EXERCISE BRIEF: Copy out the news report on Patrick Brown's release from prison word for word, in full.

SELECTED EXTRACT:
————————

After spending 29 years in prison for the rape of his stepdaughter, a New Orleans man is free thanks to the help of the local district attorney’s office and testimony from the victim herself, who has insisted for 20 years that he is not the man who raped her.
Patrick Brown was convicted of raping his 6-year-old stepdaughter in 1994 after pleading not guilty in a trial in which the victim did not testify – instead, adults testified “to what they believed she had said,” according to a release from the Orleans Parish District Attorney’s Office.
Since 2002, the stepdaughter had repeatedly asked the DA’s office under former administrations to review the case and prosecute the actual perpetrator, the release said.
The office’s civil rights division opened an investigation into the victim’s case, found that the evidence corroborated her account and asked the court to rectify the case, according to the release.
“The attorneys in the Civil Rights Division in Orleans Parish are the only prosecutors I have ever worked with in Louisiana who truly take the admonition to ‘do Justice’ seriously – as evidenced by the fact that they listened to the victim in this case the first time she reached out, instead of ignoring her like their predecessors did for more than 20 years,” Kelly Orians told CNN. Orians directs the University of Virginia School of Law’s Decarceration and Community Reentry Clinic, which represented Brown at Monday’s hearing.

————————

INPUT DATA:
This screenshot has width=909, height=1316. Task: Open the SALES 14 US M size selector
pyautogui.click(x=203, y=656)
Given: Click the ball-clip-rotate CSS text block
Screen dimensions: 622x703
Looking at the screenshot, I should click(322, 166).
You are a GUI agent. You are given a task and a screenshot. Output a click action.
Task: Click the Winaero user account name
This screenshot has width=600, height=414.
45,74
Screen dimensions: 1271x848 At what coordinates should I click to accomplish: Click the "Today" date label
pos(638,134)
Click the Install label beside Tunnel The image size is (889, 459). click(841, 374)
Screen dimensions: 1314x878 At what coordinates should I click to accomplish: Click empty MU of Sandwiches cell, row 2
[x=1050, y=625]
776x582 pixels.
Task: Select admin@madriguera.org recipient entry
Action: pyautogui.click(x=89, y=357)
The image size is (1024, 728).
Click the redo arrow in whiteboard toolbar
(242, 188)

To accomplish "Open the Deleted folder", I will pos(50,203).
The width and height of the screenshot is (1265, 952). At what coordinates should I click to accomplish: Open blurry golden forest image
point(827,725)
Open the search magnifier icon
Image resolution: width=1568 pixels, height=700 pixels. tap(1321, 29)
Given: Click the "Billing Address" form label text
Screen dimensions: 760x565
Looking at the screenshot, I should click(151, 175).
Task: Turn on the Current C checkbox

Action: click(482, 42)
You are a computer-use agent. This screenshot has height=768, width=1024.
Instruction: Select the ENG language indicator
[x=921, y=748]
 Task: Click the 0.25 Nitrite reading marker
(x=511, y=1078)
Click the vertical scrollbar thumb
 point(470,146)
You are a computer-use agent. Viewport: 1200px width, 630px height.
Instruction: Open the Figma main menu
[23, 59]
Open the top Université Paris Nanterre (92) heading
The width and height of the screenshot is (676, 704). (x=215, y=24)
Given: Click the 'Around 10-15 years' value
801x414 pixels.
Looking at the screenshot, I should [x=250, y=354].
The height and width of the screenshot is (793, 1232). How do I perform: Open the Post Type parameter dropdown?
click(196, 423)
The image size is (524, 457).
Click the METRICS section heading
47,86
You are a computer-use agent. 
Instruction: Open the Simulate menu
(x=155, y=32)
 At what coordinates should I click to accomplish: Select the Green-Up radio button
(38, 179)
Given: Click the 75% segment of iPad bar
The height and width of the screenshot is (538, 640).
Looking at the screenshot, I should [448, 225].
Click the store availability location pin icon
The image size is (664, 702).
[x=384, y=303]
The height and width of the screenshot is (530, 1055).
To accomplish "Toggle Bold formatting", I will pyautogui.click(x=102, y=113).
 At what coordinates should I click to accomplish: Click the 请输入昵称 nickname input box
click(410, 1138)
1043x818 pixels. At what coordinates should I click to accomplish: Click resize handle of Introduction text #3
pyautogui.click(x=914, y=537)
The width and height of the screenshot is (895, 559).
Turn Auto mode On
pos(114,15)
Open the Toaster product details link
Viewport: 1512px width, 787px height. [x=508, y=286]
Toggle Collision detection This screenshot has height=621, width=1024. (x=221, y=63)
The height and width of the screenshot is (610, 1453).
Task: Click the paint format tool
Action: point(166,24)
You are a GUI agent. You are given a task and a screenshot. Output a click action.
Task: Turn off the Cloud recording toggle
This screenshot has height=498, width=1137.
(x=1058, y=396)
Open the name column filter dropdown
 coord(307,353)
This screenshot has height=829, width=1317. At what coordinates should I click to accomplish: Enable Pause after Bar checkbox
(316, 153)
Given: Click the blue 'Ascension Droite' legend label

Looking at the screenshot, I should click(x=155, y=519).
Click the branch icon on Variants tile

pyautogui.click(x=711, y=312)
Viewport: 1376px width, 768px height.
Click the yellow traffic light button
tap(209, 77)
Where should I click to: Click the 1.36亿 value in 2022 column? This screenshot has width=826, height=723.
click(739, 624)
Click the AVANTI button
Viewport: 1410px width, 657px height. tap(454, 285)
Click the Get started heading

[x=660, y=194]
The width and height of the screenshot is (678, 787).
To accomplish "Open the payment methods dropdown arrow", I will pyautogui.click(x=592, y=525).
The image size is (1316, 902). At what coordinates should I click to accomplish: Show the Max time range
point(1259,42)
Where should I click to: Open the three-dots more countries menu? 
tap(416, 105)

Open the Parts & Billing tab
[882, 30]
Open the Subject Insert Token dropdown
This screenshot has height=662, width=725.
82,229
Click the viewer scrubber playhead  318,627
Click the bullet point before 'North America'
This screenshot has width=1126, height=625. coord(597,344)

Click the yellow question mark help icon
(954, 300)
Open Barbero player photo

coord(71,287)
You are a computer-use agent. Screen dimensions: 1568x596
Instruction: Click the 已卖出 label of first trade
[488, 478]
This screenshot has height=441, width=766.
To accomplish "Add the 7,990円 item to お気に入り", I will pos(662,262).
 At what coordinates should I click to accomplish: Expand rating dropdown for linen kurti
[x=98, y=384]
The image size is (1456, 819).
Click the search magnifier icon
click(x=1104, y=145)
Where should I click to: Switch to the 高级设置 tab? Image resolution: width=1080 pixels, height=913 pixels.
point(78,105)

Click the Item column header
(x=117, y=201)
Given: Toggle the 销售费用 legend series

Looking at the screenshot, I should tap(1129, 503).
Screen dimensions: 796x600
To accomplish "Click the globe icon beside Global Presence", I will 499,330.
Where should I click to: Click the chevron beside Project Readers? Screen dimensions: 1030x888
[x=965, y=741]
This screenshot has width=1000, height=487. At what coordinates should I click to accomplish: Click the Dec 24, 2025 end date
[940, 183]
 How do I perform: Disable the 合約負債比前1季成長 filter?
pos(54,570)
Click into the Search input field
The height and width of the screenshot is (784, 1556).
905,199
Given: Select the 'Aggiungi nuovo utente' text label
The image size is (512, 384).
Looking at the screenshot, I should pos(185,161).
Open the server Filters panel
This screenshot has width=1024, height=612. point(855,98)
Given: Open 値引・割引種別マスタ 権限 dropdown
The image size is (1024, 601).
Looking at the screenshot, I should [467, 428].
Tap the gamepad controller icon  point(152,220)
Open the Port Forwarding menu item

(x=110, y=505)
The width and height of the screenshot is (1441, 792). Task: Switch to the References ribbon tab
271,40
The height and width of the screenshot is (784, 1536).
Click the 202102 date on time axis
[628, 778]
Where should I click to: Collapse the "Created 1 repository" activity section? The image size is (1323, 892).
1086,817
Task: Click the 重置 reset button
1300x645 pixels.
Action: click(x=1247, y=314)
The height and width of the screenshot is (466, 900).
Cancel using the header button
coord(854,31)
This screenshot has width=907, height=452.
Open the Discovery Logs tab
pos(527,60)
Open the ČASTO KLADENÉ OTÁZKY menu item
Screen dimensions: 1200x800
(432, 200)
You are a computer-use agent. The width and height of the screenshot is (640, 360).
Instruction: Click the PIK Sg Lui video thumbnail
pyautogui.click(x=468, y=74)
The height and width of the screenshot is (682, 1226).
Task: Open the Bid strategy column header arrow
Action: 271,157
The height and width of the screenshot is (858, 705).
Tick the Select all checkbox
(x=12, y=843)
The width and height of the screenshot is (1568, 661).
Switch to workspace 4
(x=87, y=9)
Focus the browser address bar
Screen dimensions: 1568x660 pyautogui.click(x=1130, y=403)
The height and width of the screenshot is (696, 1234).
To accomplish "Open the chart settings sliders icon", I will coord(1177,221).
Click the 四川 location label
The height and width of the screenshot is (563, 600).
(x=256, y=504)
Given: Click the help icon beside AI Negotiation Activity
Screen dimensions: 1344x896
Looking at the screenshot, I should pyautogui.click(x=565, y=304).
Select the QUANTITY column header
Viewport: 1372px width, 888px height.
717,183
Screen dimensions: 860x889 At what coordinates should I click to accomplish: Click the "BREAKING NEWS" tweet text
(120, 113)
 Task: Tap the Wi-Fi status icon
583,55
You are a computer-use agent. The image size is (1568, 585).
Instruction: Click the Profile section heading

————————

WRITTEN RESPONSE:
After spending 29 years in prison for the rape of his stepdaughter, a New Orleans man is free thanks to the help of the local district attorney’s office and testimony from the victim herself, who has insisted for 20 years that he is not the man who raped her.
Patrick Brown was convicted of raping his 6-year-old stepdaughter in 1994 after pleading not guilty in a trial in which the victim did not testify – instead, adults testified “to what they believed she had said,” according to a release from the Orleans Parish District Attorney’s Office.
Since 2002, the stepdaughter had repeatedly asked the DA’s office under former administrations to review the case and prosecute the actual perpetrator, the release said.
The office’s civil rights division opened an investigation into the victim’s case, found that the evidence corroborated her account and asked the court to rectify the case, according to the release.
“The attorneys in the Civil Rights Division in Orleans Parish are the only prosecutors I have ever worked with in Louisiana who truly take the admonition to ‘do Justice’ seriously – as evidenced by the fact that they listened to the victim in this case the first time she reached out, instead of ignoring her like their predecessors did for more than 20 years,” Kelly Orians told CNN. Orians directs the University of Virginia School of Law’s Decarceration and Community Reentry Clinic, which represented Brown at Monday’s hearing.